Which seems to work, but I am flabbergasted why the initial code would work sometimes instead of all the time or not at all..

I'm a UNIX guy, but it sounds like Get-ChildItem may return a set of objects, and ForEach-Object can handle both enumerable and non-enumerable objects?

Wait... why? The last thing I'd ever want is a peanut gallery watching me write code.

Streaming software development isn't exactly a new thing, but I'm right there with you; the last thing I'd want is someone watching me go to Google to look up something simple that I forgot/haven't used in a while. Having an entire site dedicated to it is certainly interesting though. Considering the popularity of streaming today, it has the potential to get more people interested in programming, but I feel like you'd already have to be pretty interested to want to watch it in the first place...
 

JesseZao

Member
Twitch has a game dev section, but most of them are people using map editors...

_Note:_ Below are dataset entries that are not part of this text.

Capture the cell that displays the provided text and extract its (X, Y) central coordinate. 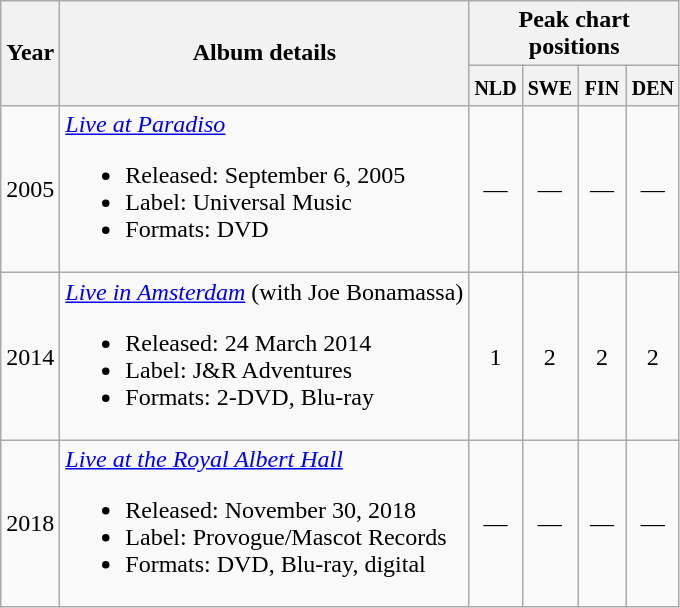
1 (496, 356)
Live in Amsterdam (with Joe Bonamassa)Released: 24 March 2014Label: J&R AdventuresFormats: 2-DVD, Blu-ray (264, 356)
2005 (30, 190)
NLD (496, 86)
DEN (652, 86)
Album details (264, 54)
Live at the Royal Albert HallReleased: November 30, 2018Label: Provogue/Mascot RecordsFormats: DVD, Blu-ray, digital (264, 524)
Peak chart positions (574, 34)
SWE (550, 86)
2014 (30, 356)
Live at ParadisoReleased: September 6, 2005Label: Universal MusicFormats: DVD (264, 190)
2018 (30, 524)
Year (30, 54)
FIN (602, 86)
Detect which cell encompasses the target text, then output its [X, Y] center coordinate. 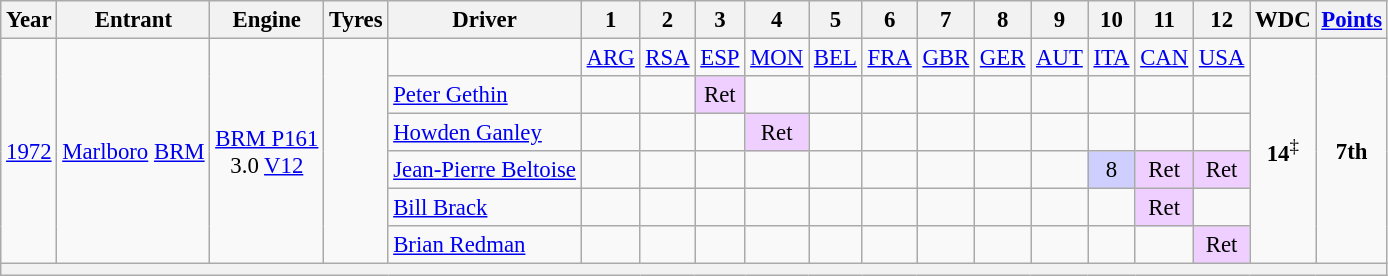
GER [1003, 58]
BRM P161 3.0 V12 [267, 152]
BEL [836, 58]
Bill Brack [484, 208]
1972 [29, 152]
1 [610, 20]
Brian Redman [484, 245]
ITA [1112, 58]
Driver [484, 20]
Points [1352, 20]
Tyres [356, 20]
12 [1222, 20]
MON [777, 58]
5 [836, 20]
ESP [720, 58]
Marlboro BRM [134, 152]
Howden Ganley [484, 133]
9 [1060, 20]
Entrant [134, 20]
7 [946, 20]
USA [1222, 58]
WDC [1283, 20]
Peter Gethin [484, 95]
RSA [668, 58]
11 [1164, 20]
ARG [610, 58]
GBR [946, 58]
6 [890, 20]
Jean-Pierre Beltoise [484, 170]
CAN [1164, 58]
3 [720, 20]
10 [1112, 20]
2 [668, 20]
Year [29, 20]
7th [1352, 152]
14‡ [1283, 152]
AUT [1060, 58]
FRA [890, 58]
Engine [267, 20]
4 [777, 20]
Scan for the cell matching the given text and deliver its (X, Y) coordinate at center. 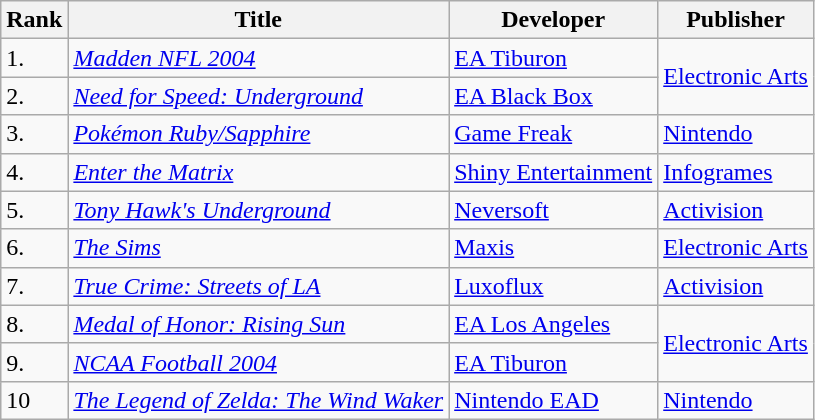
Enter the Matrix (258, 172)
Maxis (554, 248)
Need for Speed: Underground (258, 96)
1. (34, 58)
NCAA Football 2004 (258, 362)
10 (34, 400)
6. (34, 248)
Pokémon Ruby/Sapphire (258, 134)
Neversoft (554, 210)
Shiny Entertainment (554, 172)
Nintendo EAD (554, 400)
9. (34, 362)
7. (34, 286)
The Legend of Zelda: The Wind Waker (258, 400)
2. (34, 96)
Developer (554, 20)
True Crime: Streets of LA (258, 286)
Tony Hawk's Underground (258, 210)
EA Black Box (554, 96)
Publisher (736, 20)
Luxoflux (554, 286)
The Sims (258, 248)
8. (34, 324)
Infogrames (736, 172)
EA Los Angeles (554, 324)
Title (258, 20)
4. (34, 172)
Game Freak (554, 134)
Medal of Honor: Rising Sun (258, 324)
Rank (34, 20)
Madden NFL 2004 (258, 58)
5. (34, 210)
3. (34, 134)
Find where the given text appears and provide that cell's center as [X, Y] coordinate. 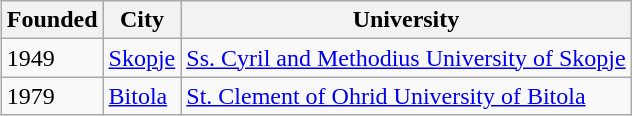
Skopje [142, 58]
University [406, 20]
City [142, 20]
Ss. Cyril and Methodius University of Skopje [406, 58]
1979 [52, 96]
St. Clement of Ohrid University of Bitola [406, 96]
1949 [52, 58]
Bitola [142, 96]
Founded [52, 20]
Find where the given text appears and provide that cell's center as [x, y] coordinate. 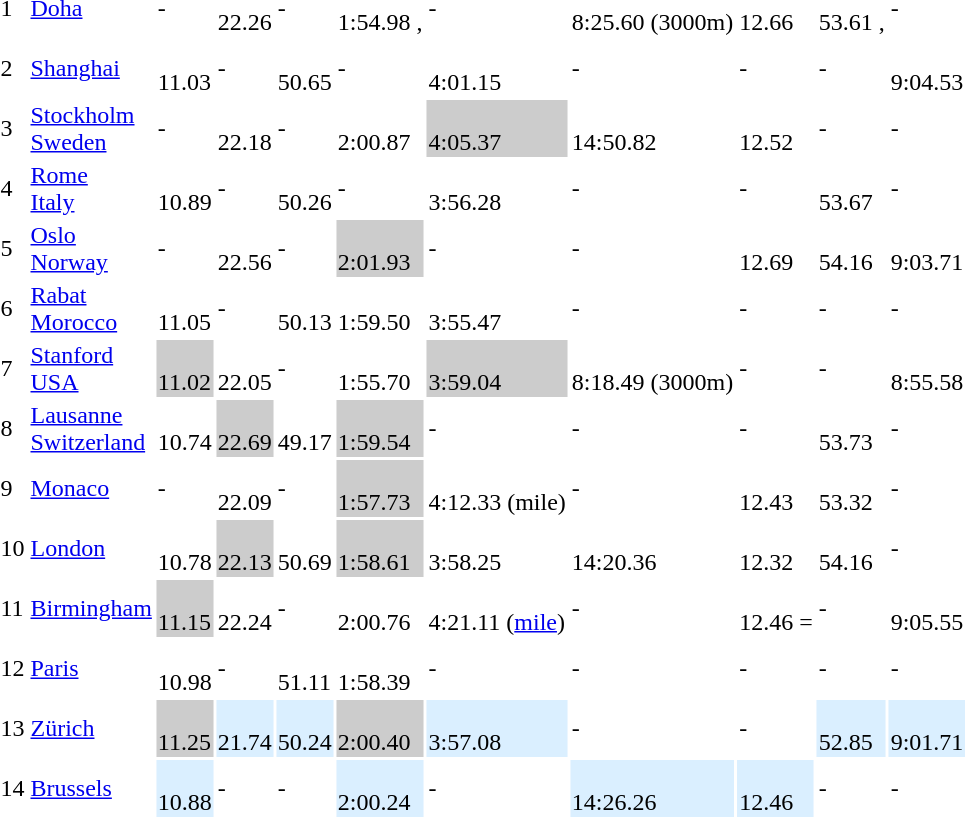
14:26.26 [652, 788]
11.05 [184, 308]
Zürich [91, 728]
22.09 [244, 488]
3:56.28 [497, 188]
10.78 [184, 548]
11.15 [184, 608]
10.89 [184, 188]
53.67 [852, 188]
49.17 [304, 428]
10.98 [184, 668]
52.85 [852, 728]
9:05.55 [927, 608]
9:03.71 [927, 248]
53.32 [852, 488]
3:59.04 [497, 368]
9:01.71 [927, 728]
11.02 [184, 368]
53.73 [852, 428]
Monaco [91, 488]
RabatMorocco [91, 308]
11.03 [184, 68]
2:00.40 [380, 728]
1:59.50 [380, 308]
21.74 [244, 728]
9:04.53 [927, 68]
Paris [91, 668]
4:21.11 (mile) [497, 608]
10.88 [184, 788]
Birmingham [91, 608]
1:57.73 [380, 488]
2:00.76 [380, 608]
22.18 [244, 128]
Shanghai [91, 68]
11.25 [184, 728]
12.52 [776, 128]
LausanneSwitzerland [91, 428]
3:58.25 [497, 548]
22.56 [244, 248]
22.24 [244, 608]
4:05.37 [497, 128]
50.26 [304, 188]
2:00.87 [380, 128]
22.13 [244, 548]
2:00.24 [380, 788]
StanfordUSA [91, 368]
OsloNorway [91, 248]
8:55.58 [927, 368]
12.32 [776, 548]
1:55.70 [380, 368]
12.46 [776, 788]
2:01.93 [380, 248]
RomeItaly [91, 188]
1:58.61 [380, 548]
Brussels [91, 788]
50.24 [304, 728]
12.46 = [776, 608]
3:57.08 [497, 728]
22.69 [244, 428]
50.69 [304, 548]
50.65 [304, 68]
8:18.49 (3000m) [652, 368]
50.13 [304, 308]
12.69 [776, 248]
4:12.33 (mile) [497, 488]
22.05 [244, 368]
12.43 [776, 488]
StockholmSweden [91, 128]
14:20.36 [652, 548]
3:55.47 [497, 308]
4:01.15 [497, 68]
10.74 [184, 428]
London [91, 548]
1:59.54 [380, 428]
1:58.39 [380, 668]
14:50.82 [652, 128]
51.11 [304, 668]
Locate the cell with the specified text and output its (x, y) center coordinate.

If I were to start a hobby game project, I might think about streaming it. Just not sure I want to make games as my side projects is all.
 

survivor

Banned
My problem with most programming streams is that a lot of them just waste their time on random shit or just staring at the screen or going to other websites. And the ones that are a bit more famous, just interact with the chat way too much.

Casey Muratori is about one of the few examples of what I want. He is so focused on his tasks and doesn't get distracted during his streams. And then he has an extensive Q&A session at the end so there is an interactivity segment with the viewers as well.
 

mltplkxr

Member
I spent half my afternoon battling with OpenShift but I ultimately was able to deploy my project to a Wildfly cartridge and get it working with the SQL DB also setup on there so I'm all up and running. Thanks for the suggestion, especially the ability to locally compile my WARs and EARs and throw them right up there was super convenient for me.

Nice! Really glad to know my post was helpful. I need to look into it myself.